Yet we weren’t quite as jaded and imperturbable as we pretended to be. One day when we were all loitering in the park, up to nothing in particular, one of the gang—whose name I’ve forgotten, but who has stuck in my mind as always being far too clever for his own good—asked each of us in turn: ‘Who are you? The jewel, or the real human?’ We all replied—unthinkingly, indignantly—‘The real human!’

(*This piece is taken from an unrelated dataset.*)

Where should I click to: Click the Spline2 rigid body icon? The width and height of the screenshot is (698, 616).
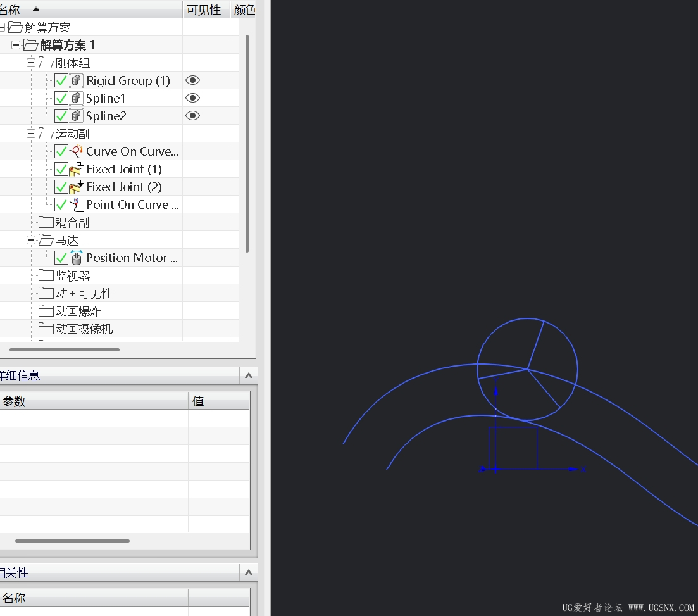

When the last of us had answered, he cackled and said, ‘Well, I’m not. I’m the jewel. So you can eat my shit, you losers, because you’ll all get flushed down the cosmic toilet—but me, I’m gonna live forever.’
We beat him until he bled.
* * *
By the time I was fourteen, despite—or perhaps because of-the fact that the jewel was scarcely mentioned in my teaching machine’s dull curriculum, I’d given the question a great deal more thought. The pedantically correct answer when asked ‘Are you the jewel or the human?’ had to be ‘The human’—because only the human brain was physically able to reply. The jewel received input from the senses, but had no control over the body, and its intended reply coincided with what was actually said only because the device was a perfect imitation of the brain. To tell the outside world ‘I am the jewel’—with speech, with writing, or with any other method involving the body—was patently false (although to think it to oneself was not ruled out by this line of reasoning).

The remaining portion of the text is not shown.